*** Opening Information shown ***

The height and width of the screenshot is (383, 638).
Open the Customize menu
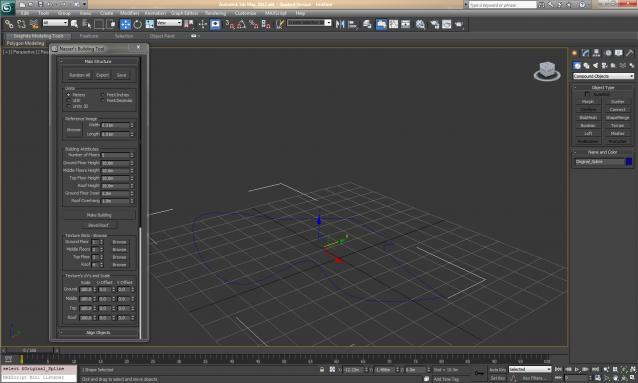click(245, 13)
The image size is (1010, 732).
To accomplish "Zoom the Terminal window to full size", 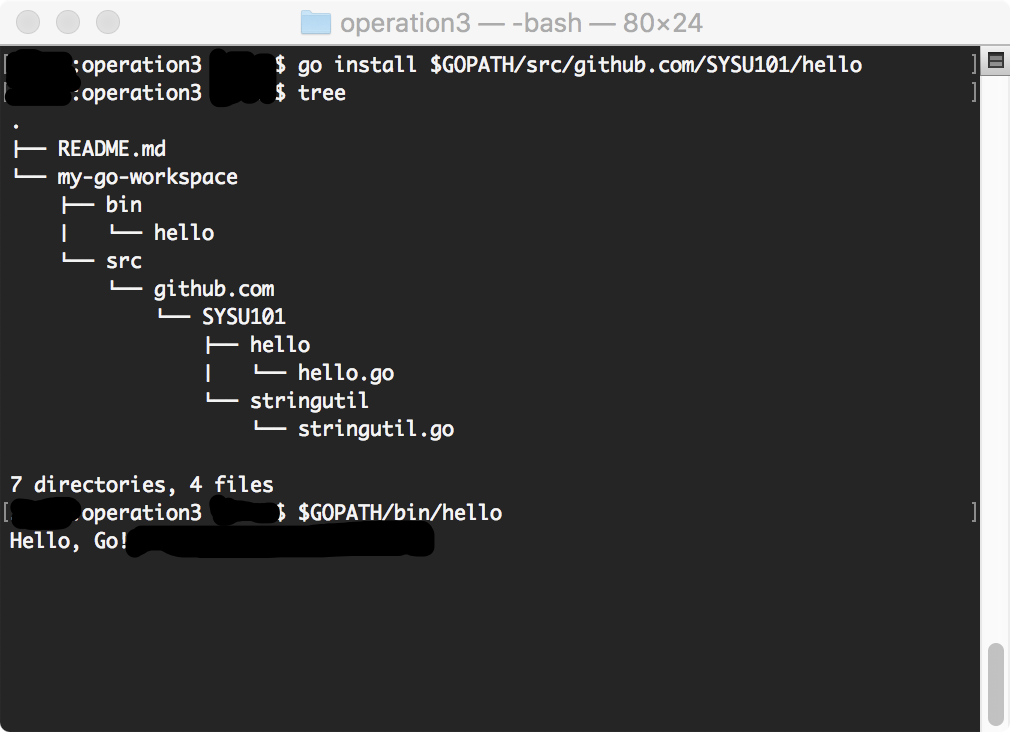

*** Closing Information shown ***
*** Opening Information shown ***

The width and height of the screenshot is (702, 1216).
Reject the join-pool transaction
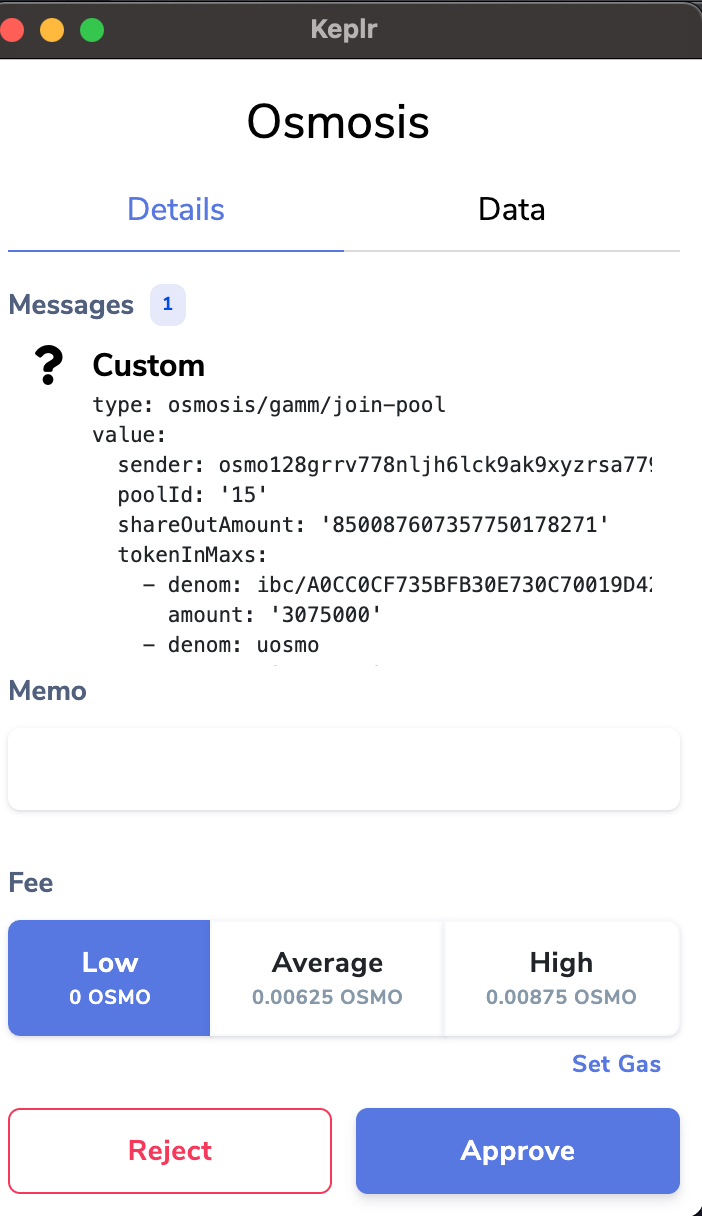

*** Closing Information shown ***

**Exercise instructions:** Filter the data above, keeping only lines that include the string "height".

**Reply to the exercise:**
The height and width of the screenshot is (383, 638).
The width and height of the screenshot is (702, 1216).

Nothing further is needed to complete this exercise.